(Work instruction) Reproduce exactly the line containing "At what coordinates should I click to accomplish: Click List" and every line after it, through the last line of the records below; add nothing.

----- Records for the task -----

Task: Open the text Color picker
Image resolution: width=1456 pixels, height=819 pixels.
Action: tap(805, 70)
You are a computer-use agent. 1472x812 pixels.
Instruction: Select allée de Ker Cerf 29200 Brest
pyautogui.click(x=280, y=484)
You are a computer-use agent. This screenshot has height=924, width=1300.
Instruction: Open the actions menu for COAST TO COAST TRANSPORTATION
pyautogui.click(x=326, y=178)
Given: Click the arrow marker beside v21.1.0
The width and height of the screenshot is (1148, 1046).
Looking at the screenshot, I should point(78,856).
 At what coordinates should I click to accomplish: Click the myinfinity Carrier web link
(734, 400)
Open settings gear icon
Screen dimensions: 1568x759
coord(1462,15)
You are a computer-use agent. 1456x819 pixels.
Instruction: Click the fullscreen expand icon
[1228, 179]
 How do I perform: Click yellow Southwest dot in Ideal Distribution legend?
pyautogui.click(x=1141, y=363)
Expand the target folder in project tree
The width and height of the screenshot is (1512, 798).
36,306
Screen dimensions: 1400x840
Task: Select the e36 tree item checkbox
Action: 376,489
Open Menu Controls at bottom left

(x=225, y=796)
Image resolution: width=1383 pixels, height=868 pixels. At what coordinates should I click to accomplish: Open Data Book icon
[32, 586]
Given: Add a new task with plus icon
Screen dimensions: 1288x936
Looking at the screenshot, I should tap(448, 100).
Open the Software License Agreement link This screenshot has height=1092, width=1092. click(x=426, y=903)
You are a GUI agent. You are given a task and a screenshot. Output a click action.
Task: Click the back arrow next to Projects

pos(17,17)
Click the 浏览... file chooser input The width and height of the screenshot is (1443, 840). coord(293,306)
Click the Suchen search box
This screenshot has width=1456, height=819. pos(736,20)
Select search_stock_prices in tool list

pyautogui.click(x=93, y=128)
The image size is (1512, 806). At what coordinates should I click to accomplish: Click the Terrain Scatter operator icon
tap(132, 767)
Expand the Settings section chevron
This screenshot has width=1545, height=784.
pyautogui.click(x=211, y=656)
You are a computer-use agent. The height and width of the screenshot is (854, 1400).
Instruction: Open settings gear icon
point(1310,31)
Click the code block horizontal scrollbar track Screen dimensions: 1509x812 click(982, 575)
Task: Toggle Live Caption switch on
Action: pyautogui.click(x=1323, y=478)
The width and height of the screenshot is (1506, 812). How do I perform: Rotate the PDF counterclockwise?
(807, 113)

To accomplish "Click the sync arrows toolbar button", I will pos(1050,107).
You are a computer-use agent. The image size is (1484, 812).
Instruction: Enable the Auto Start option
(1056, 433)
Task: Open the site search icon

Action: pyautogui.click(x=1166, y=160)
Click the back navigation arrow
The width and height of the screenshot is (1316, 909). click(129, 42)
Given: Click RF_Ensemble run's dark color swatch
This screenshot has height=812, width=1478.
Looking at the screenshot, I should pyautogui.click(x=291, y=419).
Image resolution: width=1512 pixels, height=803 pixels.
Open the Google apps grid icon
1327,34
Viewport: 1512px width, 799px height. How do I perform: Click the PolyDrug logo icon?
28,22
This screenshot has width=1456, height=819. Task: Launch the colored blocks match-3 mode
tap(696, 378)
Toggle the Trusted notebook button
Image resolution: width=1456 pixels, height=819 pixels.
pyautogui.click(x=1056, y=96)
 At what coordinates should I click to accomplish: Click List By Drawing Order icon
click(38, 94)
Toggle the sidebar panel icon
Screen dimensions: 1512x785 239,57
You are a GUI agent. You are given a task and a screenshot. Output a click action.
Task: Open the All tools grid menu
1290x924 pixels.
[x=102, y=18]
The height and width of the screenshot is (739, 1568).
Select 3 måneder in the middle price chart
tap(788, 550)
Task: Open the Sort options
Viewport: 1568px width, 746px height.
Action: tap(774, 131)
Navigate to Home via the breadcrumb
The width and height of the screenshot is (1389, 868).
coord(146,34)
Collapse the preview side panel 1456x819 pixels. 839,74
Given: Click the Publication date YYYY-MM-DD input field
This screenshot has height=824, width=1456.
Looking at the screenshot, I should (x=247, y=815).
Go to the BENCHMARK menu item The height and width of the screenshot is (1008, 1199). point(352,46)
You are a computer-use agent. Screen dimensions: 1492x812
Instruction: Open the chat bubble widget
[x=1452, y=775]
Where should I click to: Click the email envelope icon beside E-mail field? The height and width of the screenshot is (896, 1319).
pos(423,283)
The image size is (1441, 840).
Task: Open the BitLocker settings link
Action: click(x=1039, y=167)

-----

(Your solution)
 At what coordinates should I click to accomplish: Click List By Drawing Order icon
click(38, 94)
Toggle the sidebar panel icon
Screen dimensions: 1512x785 239,57
You are a GUI agent. You are given a task and a screenshot. Output a click action.
Task: Open the All tools grid menu
1290x924 pixels.
[x=102, y=18]
The height and width of the screenshot is (739, 1568).
Select 3 måneder in the middle price chart
tap(788, 550)
Task: Open the Sort options
Viewport: 1568px width, 746px height.
Action: tap(774, 131)
Navigate to Home via the breadcrumb
The width and height of the screenshot is (1389, 868).
coord(146,34)
Collapse the preview side panel 1456x819 pixels. 839,74
Given: Click the Publication date YYYY-MM-DD input field
This screenshot has height=824, width=1456.
Looking at the screenshot, I should (x=247, y=815).
Go to the BENCHMARK menu item The height and width of the screenshot is (1008, 1199). point(352,46)
You are a computer-use agent. Screen dimensions: 1492x812
Instruction: Open the chat bubble widget
[x=1452, y=775]
Where should I click to: Click the email envelope icon beside E-mail field? The height and width of the screenshot is (896, 1319).
pos(423,283)
The image size is (1441, 840).
Task: Open the BitLocker settings link
Action: click(x=1039, y=167)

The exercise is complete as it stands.